Oltre che nell'anno dello sport siamo ufficialmente, da una decina di giorni, nella stagione estiva. E, di nuovo, il nostro obiettivo è la normalità. Un traguardo che si concretizza nel ritorno delle vacanze, delle feste, delle discoteche “semi-aperte”, delle piazze di nuovo affollate. Vedremo se, quando e quanto pagheremo questi scampoli di serenità, essendo consapevoli che questa estate è un compromesso tra libertà e salute. Un altro ritorno che esprime la nostra voglia di una vita normale è quello delle lamentele private e mediatiche sul caldo afoso di questi giorni: le osservazioni su meteo e clima avevano sempre contrassegnato l'inizio della bella stagione, come una sorta di “tormentone”, e soltanto l'anno scorso la pandemia le ha spazzate via assieme a quasi qualunque altra notizia.

I segnali di preoccupazione e di fiducia, di ottimismo e di cupezza si susseguono, rendendo azzardata qualunque previsione. Se però ci spingiamo poco oltre, troviamo una scadenza su cui è sempre bene ragionare: il ritorno agli studi, la ripresa della scuola e dell'università. Quel momento fondamentale della vita individuale e sociale che chiamiamo istruzione o formazione. Qualche indizio per riflettere non manca, a partire dai dati di Almalaurea che confermano come le discipline Stem, in particolare informatica, ingegneria e medicina, aprano prospettive occupazionali e reddituali migliori di facoltà umanistiche come arte, letteratura, educazione e formazione. Questo in un quadro articolato, segnato da elementi negativi come un calo di quasi il 5% dell'occupazione dei neolaureati a un anno dal titolo, compensato dall'aumento delle retribuzioni per chi già lavora. Secondo il Rapporto sul lavoro pubblico dell'Aran, invece, nella Pubblica amministrazione lavorano 1,14 milioni di amministrativi e tecnici, per i quali solo in un caso su quattro è richiesta la laurea, peraltro posseduta da ancora meno persone, perché spesso sono dei diplomati a ricoprire queste funzioni.

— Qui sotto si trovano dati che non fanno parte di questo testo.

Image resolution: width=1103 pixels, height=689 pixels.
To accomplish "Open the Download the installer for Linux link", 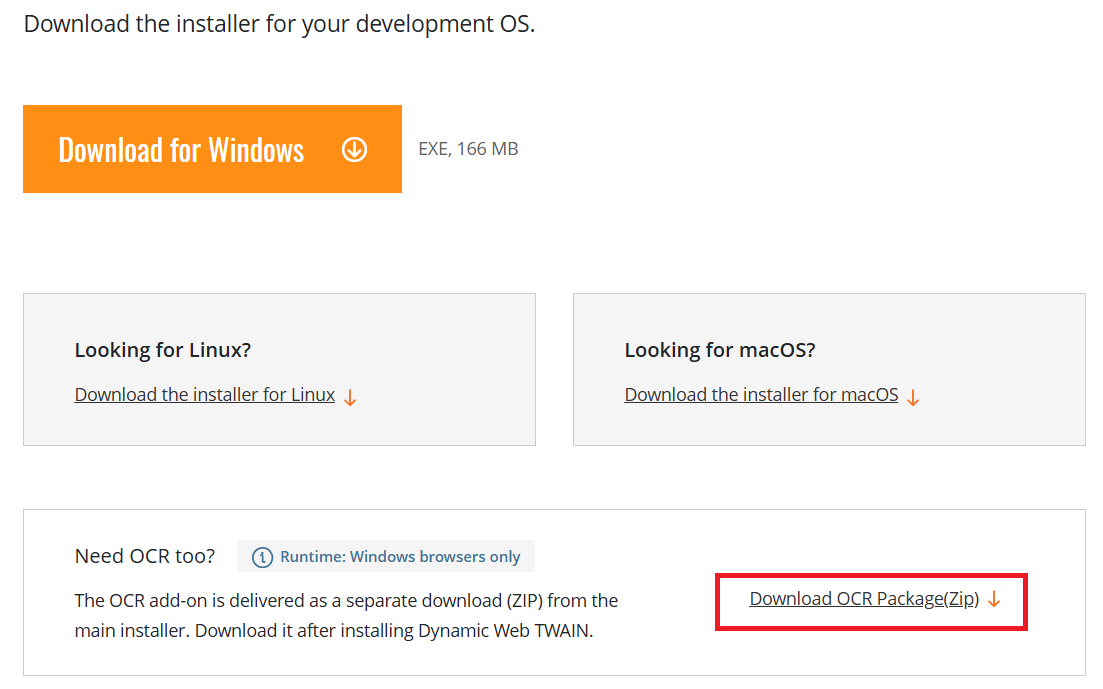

Il bisogno di una maggiore e migliore formazione in Italia non è un'esigenza di oggi, ma la didattica a distanza, con tutta la cautela dovuta nella valutazione di una novità così complessa, sembra aver aggravato la situazione, almeno in termini di dispersione e di rendimento. Fuori di dubbio possiamo constatare, visto quanto l'esperienza è stata comune tra i docenti, la difficoltà di seguire gli studenti e la conseguente malintesa indulgenza, una sorta di sanatoria, che non fa certo bene ai giovani, per i quali una preparazione di qualità è un investimento sul futuro. Non vogliamo condividere il diffuso rimpianto per la maggior severità dei professori di un tempo, quello con il quale per esempio Riccardo Muti ricorda, in un'intervista-bilancio sui suoi 80 anni, il docente che lo prese per le orecchie dopo una risposta errata in latino. Ma la serietà, questa sì, è un impegno doveroso degli adulti quando sono in gioco valori importanti come il domani di figli e nipoti, e il timore è che dietro il lassismo si nasconda un rilancio verso il basso, per cui si chiede meno così da dover anche dare di meno.

Tutti sappiamo, comunque, che la prima e migliore educazione che possiamo impartire alle nuove generazioni resta l'esempio. In questo senso, per tornare allo sport, abbiamo tanti esempi positivi che questo mondo offre a ragazze e ragazzi, uno dei quali è stato l'abbraccio tra Roberto Mancini e Gianluca Vialli (i gemelli del gol doriani, per chi ha una certa età): il primo, tecnico della nazionale, ha voluto a lavorare con lui l'amico e sodale, che sta lottando contro un cancro. L'episodio è stato già enfatizzato ma vogliamo ricordarlo anche noi, per compensare i molti esempi non edificanti che giungono dalle stesse discipline sportive: dai casi di doping e di violenza a quelli, del tutto legittimi, di stipendi e buonuscite faraonici che paiono offensivi in un momento nel quale la crisi economica, così come quella sanitaria, morde milioni di lavoratori e cittadini.